“Si a las mujeres no indígenas les cuesta luchar contra el patriarcado, ahora imagínense a nosotras” puso sobre la mesa la investigadora social Toribia Venado Venado, durante el panel: ‘Conversatorio pasos firmes en igualdad de género y salud femenina’, organizada por el Fondo de Población de las Naciones Unidas (Unfpa) en Panamá.
Junto a Venado, estuvieron las igual lideresas indígenas ngäbe, la presidente de la asociación de mujeres ngäbe (Asmung), Gertrudis Sire y la intérprete intercultural, Eira Carrera, quienes hablaron sobre los distintos problemas por los que atraviesan las mujeres indígenas, en especial las mujeres ngäbe, como derechos reproductivos y la equidad de género en sus comunidades.
Para Venado, uno de los principales problemas por lo que atraviesan las mujeres ngäbe buglé es la desigualdad de género, que se extiende desde el núcleo familiar, abarcando su empoderamiento económico, su formación académica, pasando por “la agresividad y la violencia están pasando desapercibidos”, hasta la participación política que tengan las mujeres, “porque no hay paridad”.

Justo por esa línea, llegó el comentario de Venado, ya que como comentó la presidente de Asmung, su trabajo en las comunidades muchas veces debe comenzar por romper la barrera tradicional de las autoridades tradicionales de la comarca, para que permitan que las mujeres reciban por lo menos capacitaciones en temas de salud reproductiva.
Y es que, según datos del Ministerio de Salud (Minsa), en el año 2023, se registraron a nivel nacional 37 casos de muertes maternas, siete de ellos solo en la comarca ngäbe buglé.

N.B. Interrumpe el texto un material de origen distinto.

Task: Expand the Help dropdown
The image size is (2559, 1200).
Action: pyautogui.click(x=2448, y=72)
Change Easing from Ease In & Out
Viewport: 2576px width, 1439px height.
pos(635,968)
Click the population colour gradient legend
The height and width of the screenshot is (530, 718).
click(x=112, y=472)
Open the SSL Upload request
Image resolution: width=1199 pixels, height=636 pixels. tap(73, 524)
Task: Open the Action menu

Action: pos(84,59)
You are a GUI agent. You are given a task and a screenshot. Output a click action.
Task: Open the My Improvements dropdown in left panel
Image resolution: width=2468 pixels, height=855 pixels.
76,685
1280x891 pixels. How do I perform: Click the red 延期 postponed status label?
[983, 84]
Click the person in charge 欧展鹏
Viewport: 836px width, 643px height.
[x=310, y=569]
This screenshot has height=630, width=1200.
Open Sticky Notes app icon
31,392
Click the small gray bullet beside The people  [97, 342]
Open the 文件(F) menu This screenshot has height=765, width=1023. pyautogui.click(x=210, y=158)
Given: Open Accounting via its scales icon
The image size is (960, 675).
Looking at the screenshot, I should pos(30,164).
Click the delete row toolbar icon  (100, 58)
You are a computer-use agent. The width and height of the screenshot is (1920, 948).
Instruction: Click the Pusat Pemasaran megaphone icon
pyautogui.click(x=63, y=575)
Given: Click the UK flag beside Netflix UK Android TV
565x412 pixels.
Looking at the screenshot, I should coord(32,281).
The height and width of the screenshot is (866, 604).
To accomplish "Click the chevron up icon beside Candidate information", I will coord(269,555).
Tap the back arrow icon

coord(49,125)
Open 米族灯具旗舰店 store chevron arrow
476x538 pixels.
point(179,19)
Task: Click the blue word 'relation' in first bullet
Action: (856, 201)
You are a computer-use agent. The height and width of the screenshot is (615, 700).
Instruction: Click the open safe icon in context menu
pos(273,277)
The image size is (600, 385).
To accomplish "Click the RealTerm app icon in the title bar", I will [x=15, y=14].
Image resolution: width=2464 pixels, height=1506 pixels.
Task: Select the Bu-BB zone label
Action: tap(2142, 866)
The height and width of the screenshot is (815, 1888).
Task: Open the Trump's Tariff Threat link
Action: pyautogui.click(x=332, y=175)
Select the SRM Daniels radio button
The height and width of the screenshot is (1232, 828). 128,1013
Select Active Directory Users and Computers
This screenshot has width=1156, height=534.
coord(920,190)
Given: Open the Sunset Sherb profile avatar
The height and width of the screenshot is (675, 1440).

Por parte del Unfpa, explican que “la mortalidad materna es un problema sumamente complejo y no solo es clínico, sino social, la acción del sector salud requiere ser respaldada por otros sectores. Por ejemplo, la ausencia de carreteras, agua, alimentación adecuada y la falta de transporte se convierte en un problema de movilidad y de salud para la embarazada”.
Sire, comenta que hoy hay muchas mujeres ngäbe que migran para estudiar y prepararse, y que son justo ellas a quienes quieren llegar e impartir educación sobre su bienestar y futuro.
Otros problemas que siguen aquejando a las mujeres indígenas, y que está muy relacionado con su salud, es la comunicación. Para Carrera, es de vital importancia que las mujeres indígenas “tengan derecho a ser informadas, de conocer de su diagnóstico en el idioma, que ellas puedan comprender qué es lo que está pasando con su cuerpo, cuál es el plan médico, cuál es el plan para su salud, para poder resolver su situación”.
Para las exponentes se necesita de un trabajo tanto de las comunidades indígenas como del gobierno, pero no de políticos que busquen “figurar” e interrumpan el trabajo que se está haciendo. Además, aseguran que no piden que se les “den las cosas” sino que se les brinden las herramientas necesarias. “Nos estamos quedando atrás, pero, tenemos interés en participar y desarrollarnos. Tampoco queremos que nos hagan las cosas, porque podemos aprender y hacerlas por nuestra cuenta, y lo hemos demostrado” expresó Sire.
Según datos del Ministerio de Economía y Finanzas la mujer ngäbe ocupa el último lugar de la posición de género de Panamá, algo que Venado intenta ver como una oportunidad para “empoderarnos de esa información para así nosotros saber dónde están las debilidades y cuáles son esas fortalezas que nosotros requerimos para realmente revertir un poco, poco a poco, esas situaciones que aquejan a las mujeres. Y esto es un trabajo en equipo, sobre todo que las mujeres internalicemos esa situación de desventaja que ahora mismo nos afecta y que impacta sobre el desarrollo a nivel nacional”.
Las panelistas aseguraron que las mujeres ngäbe, las mujeres indígenas, han sido ignoradas y olvidadas, “Nos han denigrado, nos han humillado, nos han discriminado, pero no hemos pensado dejarnos derrotar, porque seguimos ahí, luchando”.